Raw data:
--*--

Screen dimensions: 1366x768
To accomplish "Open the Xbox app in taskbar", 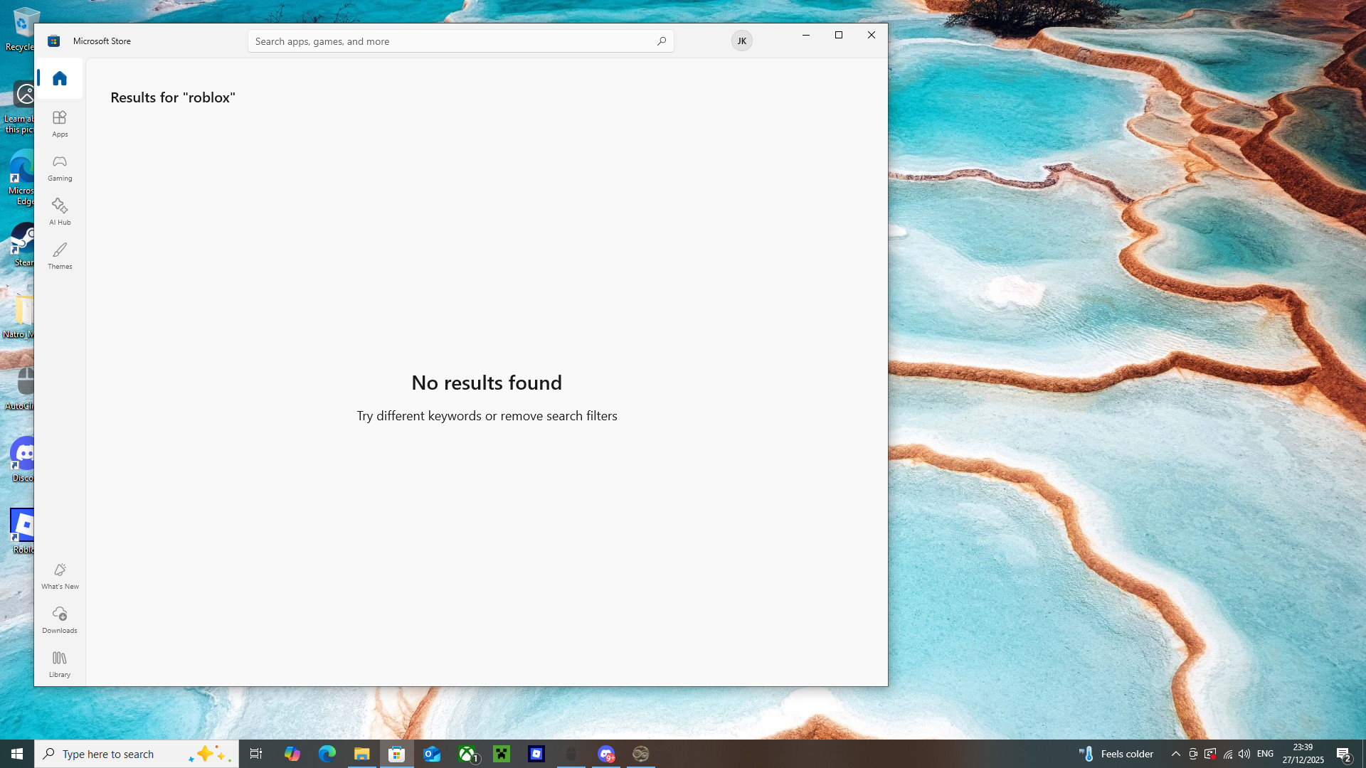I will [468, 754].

--*--

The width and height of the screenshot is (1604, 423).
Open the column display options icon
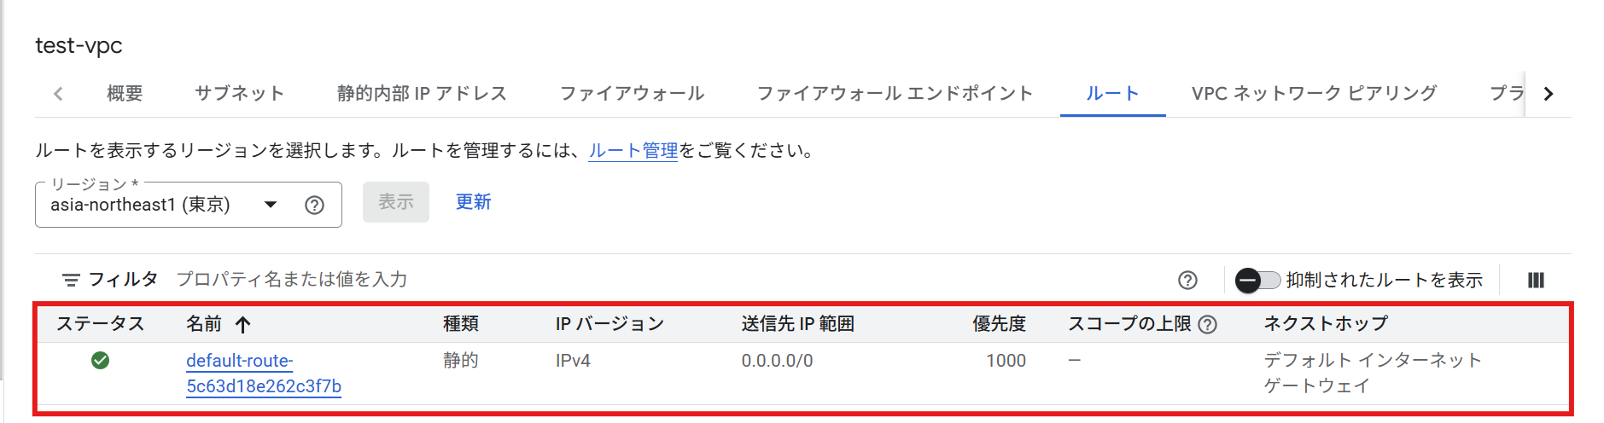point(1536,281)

--*--

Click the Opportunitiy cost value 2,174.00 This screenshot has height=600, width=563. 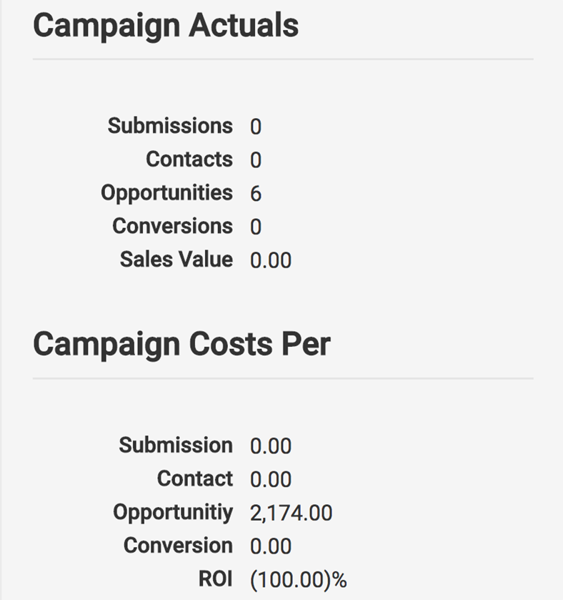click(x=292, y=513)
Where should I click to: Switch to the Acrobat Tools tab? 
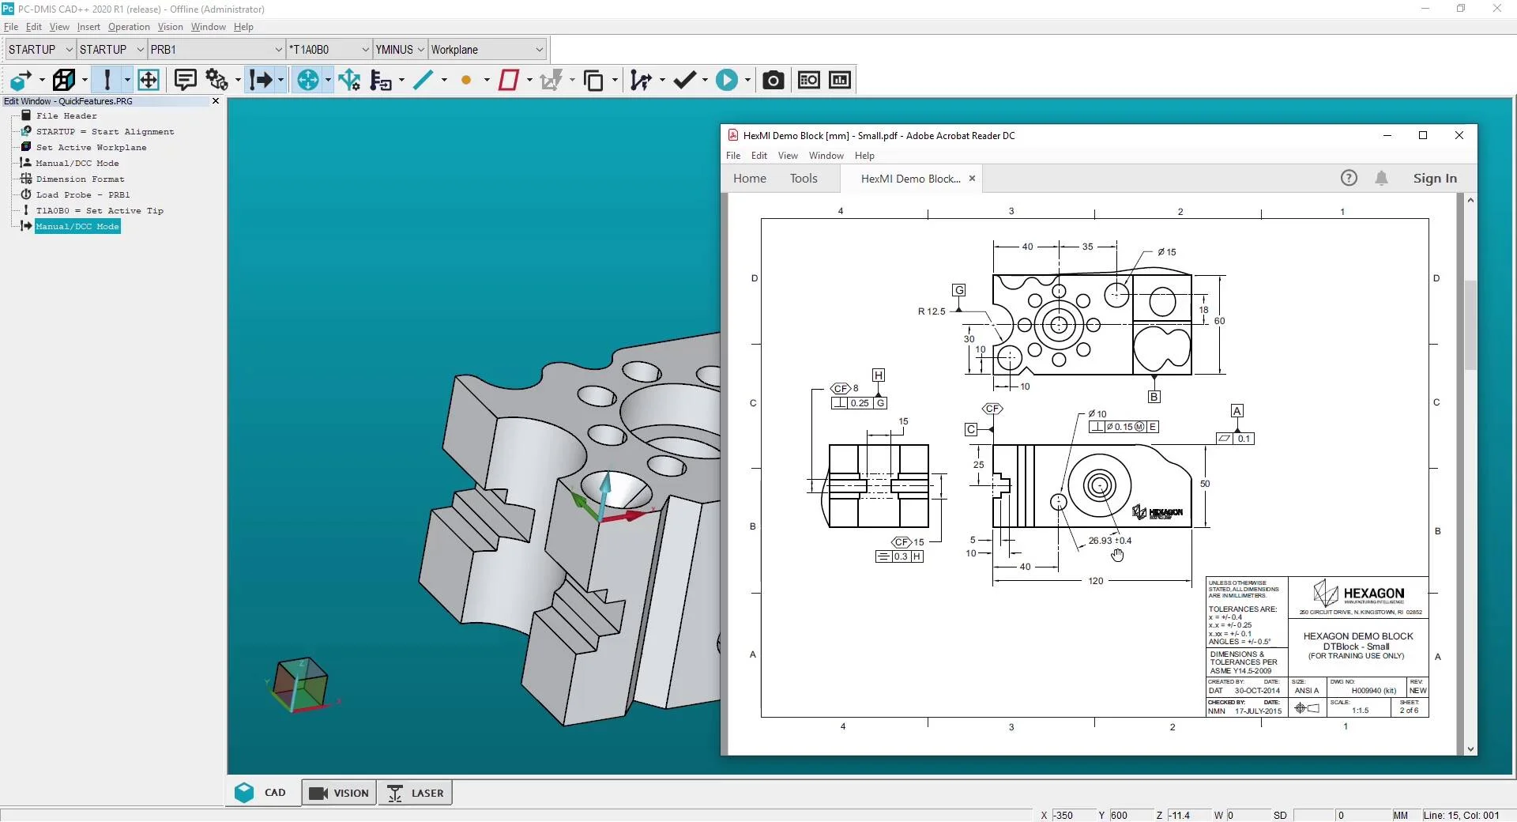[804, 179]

--*--

Aim of the task:
Rewrite the listing lines as a Markdown table with the columns Number and Listing line, starting with the line that contains "The width and" and going on through the line that contains "point(1536,281)", both included. Skip blank lines and leave the pictures out.

Task solution:
| Number | Listing line |
|---|---|
| 1 | The width and height of the screenshot is (1604, 423). |
| 2 | Open the column display options icon |
| 3 | point(1536,281) |